In your loop attempt, weather2 is overwritten on each iteration of the loop.

Since the number of requests and the length of the return is unknown, one way to solve this problem is to wrap the call to ncdc inside a lapply statement and save each response in a list. Then at the end of the lapply statement merge all the data into one large dataframe.

library(rnoaa)
library(dplyr)

stationlist <-ghcnd_stations() %>% filter(state == "DE")
df <- paste0("GHCND:", stationlist$id[1:10]) 

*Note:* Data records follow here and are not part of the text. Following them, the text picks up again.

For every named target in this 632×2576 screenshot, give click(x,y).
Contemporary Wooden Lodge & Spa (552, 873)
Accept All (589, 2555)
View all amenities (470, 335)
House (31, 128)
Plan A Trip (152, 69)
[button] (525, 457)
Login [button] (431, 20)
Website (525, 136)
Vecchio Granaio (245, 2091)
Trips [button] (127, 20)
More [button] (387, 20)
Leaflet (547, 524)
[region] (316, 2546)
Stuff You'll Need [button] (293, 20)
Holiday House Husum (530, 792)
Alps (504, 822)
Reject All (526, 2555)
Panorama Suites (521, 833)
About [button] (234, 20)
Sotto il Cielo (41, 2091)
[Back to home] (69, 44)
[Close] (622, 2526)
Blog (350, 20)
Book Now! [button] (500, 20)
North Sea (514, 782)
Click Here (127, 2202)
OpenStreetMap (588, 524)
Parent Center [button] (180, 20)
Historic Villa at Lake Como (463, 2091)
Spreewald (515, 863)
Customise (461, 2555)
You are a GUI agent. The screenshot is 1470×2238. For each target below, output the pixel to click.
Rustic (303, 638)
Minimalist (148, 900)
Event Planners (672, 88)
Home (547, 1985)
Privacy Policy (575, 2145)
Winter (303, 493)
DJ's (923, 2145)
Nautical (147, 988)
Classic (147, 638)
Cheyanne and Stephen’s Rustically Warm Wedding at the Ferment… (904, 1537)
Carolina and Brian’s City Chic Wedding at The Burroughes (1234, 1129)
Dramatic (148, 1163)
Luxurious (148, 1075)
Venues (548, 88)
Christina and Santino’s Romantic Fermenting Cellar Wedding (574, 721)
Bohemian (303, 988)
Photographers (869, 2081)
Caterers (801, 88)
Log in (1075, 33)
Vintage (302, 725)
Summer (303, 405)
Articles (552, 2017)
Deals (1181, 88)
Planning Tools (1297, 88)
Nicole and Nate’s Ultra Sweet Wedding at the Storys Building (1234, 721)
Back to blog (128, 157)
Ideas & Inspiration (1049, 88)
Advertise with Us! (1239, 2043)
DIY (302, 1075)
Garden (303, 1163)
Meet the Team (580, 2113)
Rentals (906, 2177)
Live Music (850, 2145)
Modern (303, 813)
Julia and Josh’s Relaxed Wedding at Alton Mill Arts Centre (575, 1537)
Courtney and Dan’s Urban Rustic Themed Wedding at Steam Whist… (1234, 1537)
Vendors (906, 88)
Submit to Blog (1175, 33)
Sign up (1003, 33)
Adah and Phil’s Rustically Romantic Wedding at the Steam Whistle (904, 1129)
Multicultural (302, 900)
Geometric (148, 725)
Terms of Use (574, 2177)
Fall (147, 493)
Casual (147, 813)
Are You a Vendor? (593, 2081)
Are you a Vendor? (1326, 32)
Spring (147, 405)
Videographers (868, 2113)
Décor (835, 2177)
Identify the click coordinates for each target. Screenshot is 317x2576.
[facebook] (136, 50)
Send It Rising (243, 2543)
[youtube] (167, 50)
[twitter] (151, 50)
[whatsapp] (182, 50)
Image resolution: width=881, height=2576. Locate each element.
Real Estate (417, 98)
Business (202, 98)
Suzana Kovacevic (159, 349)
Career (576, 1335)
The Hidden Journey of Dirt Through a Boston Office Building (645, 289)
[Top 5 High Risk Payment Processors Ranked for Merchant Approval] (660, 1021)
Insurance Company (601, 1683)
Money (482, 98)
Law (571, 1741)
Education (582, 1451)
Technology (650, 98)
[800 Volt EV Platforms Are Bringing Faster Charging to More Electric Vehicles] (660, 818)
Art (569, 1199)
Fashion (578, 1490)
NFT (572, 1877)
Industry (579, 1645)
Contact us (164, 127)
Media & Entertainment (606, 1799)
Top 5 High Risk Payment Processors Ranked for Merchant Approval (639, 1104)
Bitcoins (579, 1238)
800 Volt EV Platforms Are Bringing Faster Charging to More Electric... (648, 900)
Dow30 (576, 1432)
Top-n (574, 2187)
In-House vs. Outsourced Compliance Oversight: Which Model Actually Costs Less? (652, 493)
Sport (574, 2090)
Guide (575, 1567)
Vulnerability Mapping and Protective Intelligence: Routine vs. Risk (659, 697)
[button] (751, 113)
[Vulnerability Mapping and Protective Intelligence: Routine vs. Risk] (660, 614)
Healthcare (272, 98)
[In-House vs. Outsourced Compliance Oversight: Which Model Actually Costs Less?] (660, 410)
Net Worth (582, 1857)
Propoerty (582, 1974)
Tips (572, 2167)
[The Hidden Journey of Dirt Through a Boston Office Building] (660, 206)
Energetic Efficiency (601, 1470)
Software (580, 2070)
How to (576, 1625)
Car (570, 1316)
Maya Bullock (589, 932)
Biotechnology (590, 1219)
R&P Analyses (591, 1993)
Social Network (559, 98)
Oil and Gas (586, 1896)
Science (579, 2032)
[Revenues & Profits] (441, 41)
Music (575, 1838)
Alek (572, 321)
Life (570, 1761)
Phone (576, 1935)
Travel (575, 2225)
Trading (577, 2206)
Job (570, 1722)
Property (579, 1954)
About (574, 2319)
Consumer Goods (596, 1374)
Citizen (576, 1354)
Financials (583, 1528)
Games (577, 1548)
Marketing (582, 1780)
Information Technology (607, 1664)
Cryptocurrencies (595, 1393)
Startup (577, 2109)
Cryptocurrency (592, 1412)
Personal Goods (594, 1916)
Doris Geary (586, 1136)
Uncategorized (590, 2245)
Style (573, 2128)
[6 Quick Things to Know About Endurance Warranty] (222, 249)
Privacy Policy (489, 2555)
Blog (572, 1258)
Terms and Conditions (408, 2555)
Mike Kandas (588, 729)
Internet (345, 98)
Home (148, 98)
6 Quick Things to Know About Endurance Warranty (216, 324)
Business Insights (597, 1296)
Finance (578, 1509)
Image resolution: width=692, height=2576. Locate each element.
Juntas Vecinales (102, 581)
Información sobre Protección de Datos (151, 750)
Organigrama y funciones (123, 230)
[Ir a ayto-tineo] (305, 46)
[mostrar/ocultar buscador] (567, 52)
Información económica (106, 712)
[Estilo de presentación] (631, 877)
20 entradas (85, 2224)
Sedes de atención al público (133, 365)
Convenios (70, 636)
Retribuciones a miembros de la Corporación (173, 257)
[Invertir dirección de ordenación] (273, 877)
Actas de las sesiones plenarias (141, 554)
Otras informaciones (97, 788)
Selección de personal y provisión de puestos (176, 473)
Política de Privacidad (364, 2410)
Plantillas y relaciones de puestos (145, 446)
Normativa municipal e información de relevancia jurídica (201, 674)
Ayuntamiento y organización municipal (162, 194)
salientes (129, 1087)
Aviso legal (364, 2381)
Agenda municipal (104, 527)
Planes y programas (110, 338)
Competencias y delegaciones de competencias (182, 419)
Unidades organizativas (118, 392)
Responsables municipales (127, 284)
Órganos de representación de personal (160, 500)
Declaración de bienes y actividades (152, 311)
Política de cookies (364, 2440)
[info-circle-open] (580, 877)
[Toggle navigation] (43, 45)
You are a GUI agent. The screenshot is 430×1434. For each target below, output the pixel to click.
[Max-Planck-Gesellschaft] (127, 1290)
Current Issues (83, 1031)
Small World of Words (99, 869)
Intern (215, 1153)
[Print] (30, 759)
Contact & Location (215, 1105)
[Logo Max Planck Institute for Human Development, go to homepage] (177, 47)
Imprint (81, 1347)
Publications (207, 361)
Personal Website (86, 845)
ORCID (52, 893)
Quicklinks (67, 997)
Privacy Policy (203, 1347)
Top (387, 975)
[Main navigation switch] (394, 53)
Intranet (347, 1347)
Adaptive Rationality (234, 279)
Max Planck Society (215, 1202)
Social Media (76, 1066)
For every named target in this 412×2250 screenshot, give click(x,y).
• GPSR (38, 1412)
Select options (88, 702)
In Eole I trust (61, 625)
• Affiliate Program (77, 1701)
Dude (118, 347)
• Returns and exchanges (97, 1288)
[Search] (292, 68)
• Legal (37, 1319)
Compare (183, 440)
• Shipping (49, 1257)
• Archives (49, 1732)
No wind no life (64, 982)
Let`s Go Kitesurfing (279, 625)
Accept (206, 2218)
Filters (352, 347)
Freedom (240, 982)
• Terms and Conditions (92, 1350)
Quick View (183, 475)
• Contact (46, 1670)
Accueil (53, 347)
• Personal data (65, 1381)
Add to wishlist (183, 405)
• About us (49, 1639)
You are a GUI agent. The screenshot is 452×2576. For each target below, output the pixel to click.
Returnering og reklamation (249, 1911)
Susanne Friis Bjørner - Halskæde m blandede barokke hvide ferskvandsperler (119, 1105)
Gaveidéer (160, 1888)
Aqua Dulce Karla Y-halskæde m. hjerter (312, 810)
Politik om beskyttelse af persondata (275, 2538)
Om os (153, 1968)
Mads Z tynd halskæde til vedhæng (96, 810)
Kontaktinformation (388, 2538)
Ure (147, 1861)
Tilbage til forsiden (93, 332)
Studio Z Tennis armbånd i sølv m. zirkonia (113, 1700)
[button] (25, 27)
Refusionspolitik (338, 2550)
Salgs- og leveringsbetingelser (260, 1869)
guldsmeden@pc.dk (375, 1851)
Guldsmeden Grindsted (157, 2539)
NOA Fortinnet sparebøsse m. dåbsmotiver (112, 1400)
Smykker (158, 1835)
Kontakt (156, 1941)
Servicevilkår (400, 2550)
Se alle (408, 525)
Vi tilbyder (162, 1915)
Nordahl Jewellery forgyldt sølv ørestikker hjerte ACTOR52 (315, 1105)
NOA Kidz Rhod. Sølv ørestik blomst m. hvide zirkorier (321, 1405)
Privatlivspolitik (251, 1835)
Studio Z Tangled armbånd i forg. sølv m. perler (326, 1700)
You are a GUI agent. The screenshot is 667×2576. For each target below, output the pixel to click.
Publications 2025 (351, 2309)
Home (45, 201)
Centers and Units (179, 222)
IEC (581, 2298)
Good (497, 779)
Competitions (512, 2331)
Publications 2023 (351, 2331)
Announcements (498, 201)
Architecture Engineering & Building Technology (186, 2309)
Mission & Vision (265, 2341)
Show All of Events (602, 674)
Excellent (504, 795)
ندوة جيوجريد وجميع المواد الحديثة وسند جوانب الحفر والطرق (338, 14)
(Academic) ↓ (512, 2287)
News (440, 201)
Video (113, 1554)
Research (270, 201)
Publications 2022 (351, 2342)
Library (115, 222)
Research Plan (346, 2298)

#call request data multiple time and store individual results in a list 
 output<-lapply(df, function(station){
    weather <- ncdc(datasetid = 'GHCND', stationid = station, var = 'PRCP', startdate = "2020-05-30",
                    enddate = "2020-05-30", add_units = TRUE)
    #weather$data
    #to include the meta data
    data.frame(t(unlist(weather$meta)), weather$data)
 })
 
 #merge into 1 data frame
 answer <-bind_rows(output)

I would verify this process on a small subset of stations as the call to NOAA can be slow. I attempt to reduce the down the number of stations searched to the area of interest and to the ones still actively collecting data.

Also concerning the limit request.
From the help page: "Note that the default limit (no. records returned) is 25. Look at the metadata in $meta to see how many records were found. If more were found than 25, you could set the parameter limit to something higher than 25."